【 イケメン戦国 】宵蛍 - yoibotaru -
第3章 刈安色 - kariyasuiro -
「俺はある武将に仕えてる。」
「…うん。」
「そこに君を連れていくつもりだったけど、君はこのまま此処に居た方が安全だろう。」
「うん、」
佐助くんが仕えてるのは、きっとあの夜一緒に居た上杉謙信。佐助くんは彼の命を助けたと言っていたし…。彼が信長様の敵かどうかは定かじゃないけど、佐助くんは今危険を犯してここに来てくれてるのが、その寄せられた眉毛から伝わってくる。
一緒に出て行ってしまいたい、けど、
信長様のあの有無を言わさない感じに押されて、私もお世話になると返事をしてしまった。
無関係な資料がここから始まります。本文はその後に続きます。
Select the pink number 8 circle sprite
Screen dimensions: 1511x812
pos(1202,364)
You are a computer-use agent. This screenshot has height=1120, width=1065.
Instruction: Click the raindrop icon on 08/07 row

「…現代に帰れる確証が持てたら、君をここから必ず連れ出す。たまに様子を見にくるよ。」
「…分かった。ありがとう。」
「この時代にいる間は、ここの暮らしになれるしかない。俺もしばらく安土城下にいるし、一緒にこの時代に馴染んでいこう。」
「…うん。」
じゃあまた、困ったら狼煙を上げて、と一言残して佐助くんは天井裏から去って行った。